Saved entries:
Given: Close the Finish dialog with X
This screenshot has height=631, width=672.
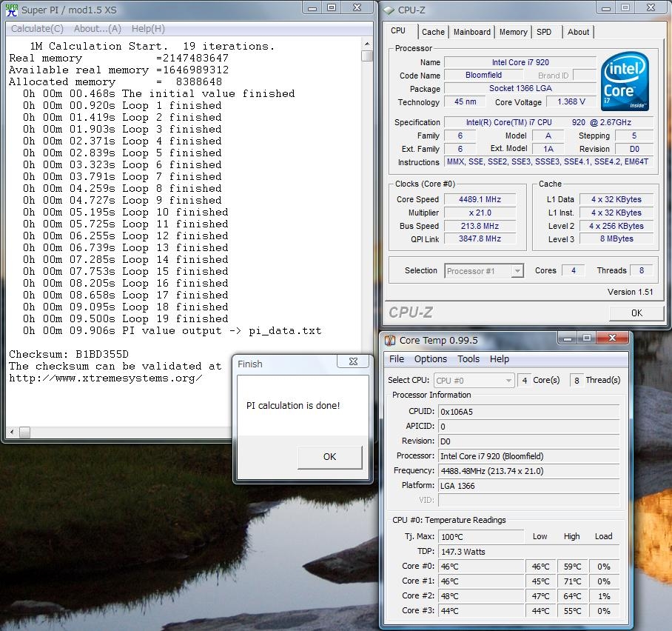Looking at the screenshot, I should click(352, 362).
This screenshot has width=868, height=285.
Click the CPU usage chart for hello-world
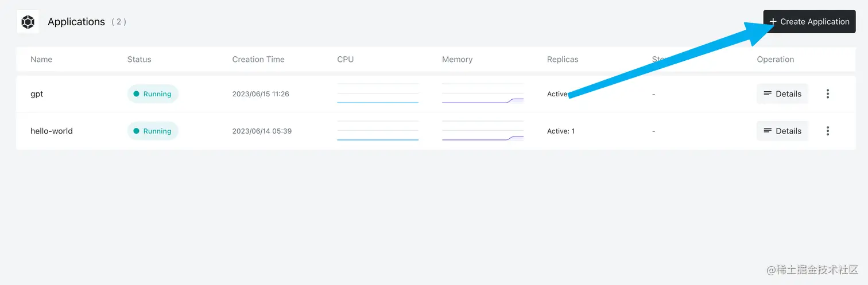click(378, 131)
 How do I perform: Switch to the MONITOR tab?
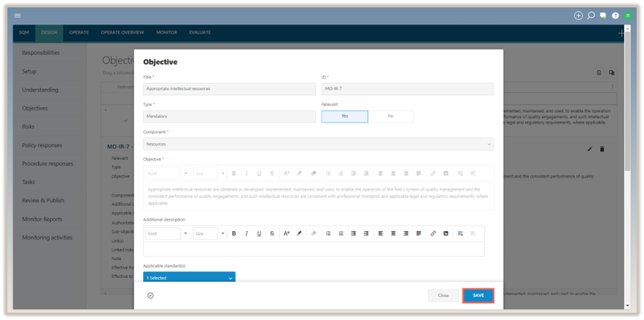click(x=167, y=32)
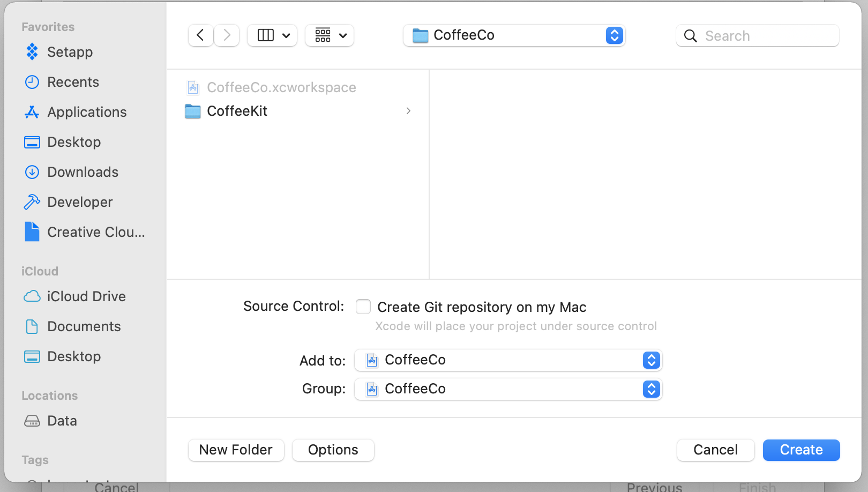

## The task
Beginning with the line where "This screenshot has height=631, width=672." appears, restate word for word every line down to the last one in the data, but keep the pictures out.

## Response below
This screenshot has height=631, width=672.
Looking at the screenshot, I should click(352, 362).
This screenshot has width=868, height=285.
Click the CPU usage chart for hello-world
click(378, 131)
 How do I perform: Switch to the MONITOR tab?
click(x=167, y=32)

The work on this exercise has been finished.